This got pretty long; sorry for that!!

I met my friend "Raymond" when we were both freshmen in our university's music program and we clicked automatically. We don't have very much in common but we get along great and everything was awesome up until now. I've known Raymond was kind of clingy in the beginning, but it went to a whole other level this year.

My freshman year, Raymond and I would see each other all day in class, and get together once a week to hang out. Now, it's we'll see each other all day in class, then he wants to watch movies after class, then he wants to get dinner together, then work out together, then watch movies after that, then he wants to walk to our morning classes together the next morning, etc. It's really starting to grate on my nerves because I'm the kind of person who values me time. I started trying to tell him no, and he would get his feelings hurt and whine until I would give in so he would shut up. I know I shouldn't give in so easily but I'll hear about it all week if I say no.

I've tried to start distancing myself from Raymond this semester by hanging out with other friends more; the only problem with that is that he always wants to tag along, which wouldn't be a problem every once in a while. Like I said earlier, Raymond and I don't have much in common, so most of the things I do with other friends he doesn't like to do, and I tell him as much, but he still insists on coming. For example, I like going to a club every once in a while. Raymond hates the atmosphere of clubs and he hates dancing, so when I tell him I'm going to a club with other friends and he wants to go, I mention those facts to him. He says this time will be different so silly me brings him along. Raymond then commences to being a total party pooper. He'll sit at a table and refuse to be social and whine about what a bad time he had on the way home. It's come to the point where I have to tiptoe around him to do anything without him, because even if he knows he's going to have a bad time, he insists on going anyways.
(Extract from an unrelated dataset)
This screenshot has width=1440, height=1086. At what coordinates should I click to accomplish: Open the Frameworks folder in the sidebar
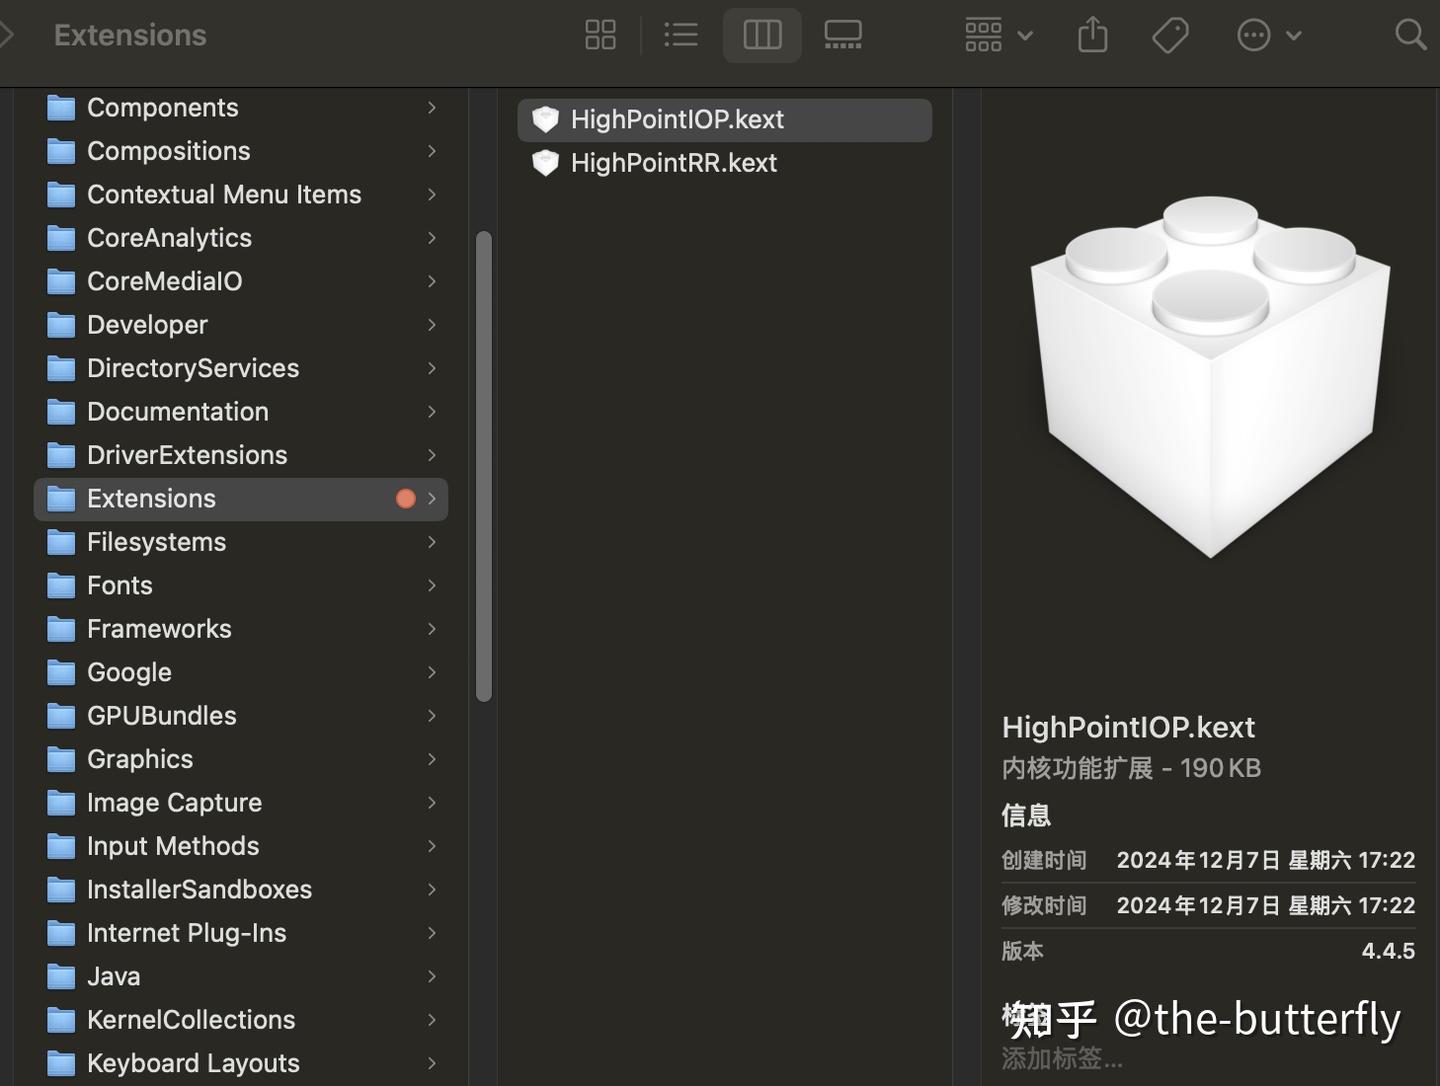point(158,628)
It's not just with social situations either; when I say Raymond wants to get involved with everything I do, I mean EVERYTHING. I mention my mom and I are taking salsa classes, and he wants to come along even though he hates dancing. I'm auditioning for a musical, he wants to audition too even though he has terrible stage fright and hates singing in our aural learning class. Raymond is a super nice guy, but I'm tired of him wanting to be involved in my whole life. I would still love to be friends with him, but he gets his feelings hurt really easily and I don't want him to take anything the wrong way. So my question is this: How do I establish boundaries with someone who wants to be involved with everything I do?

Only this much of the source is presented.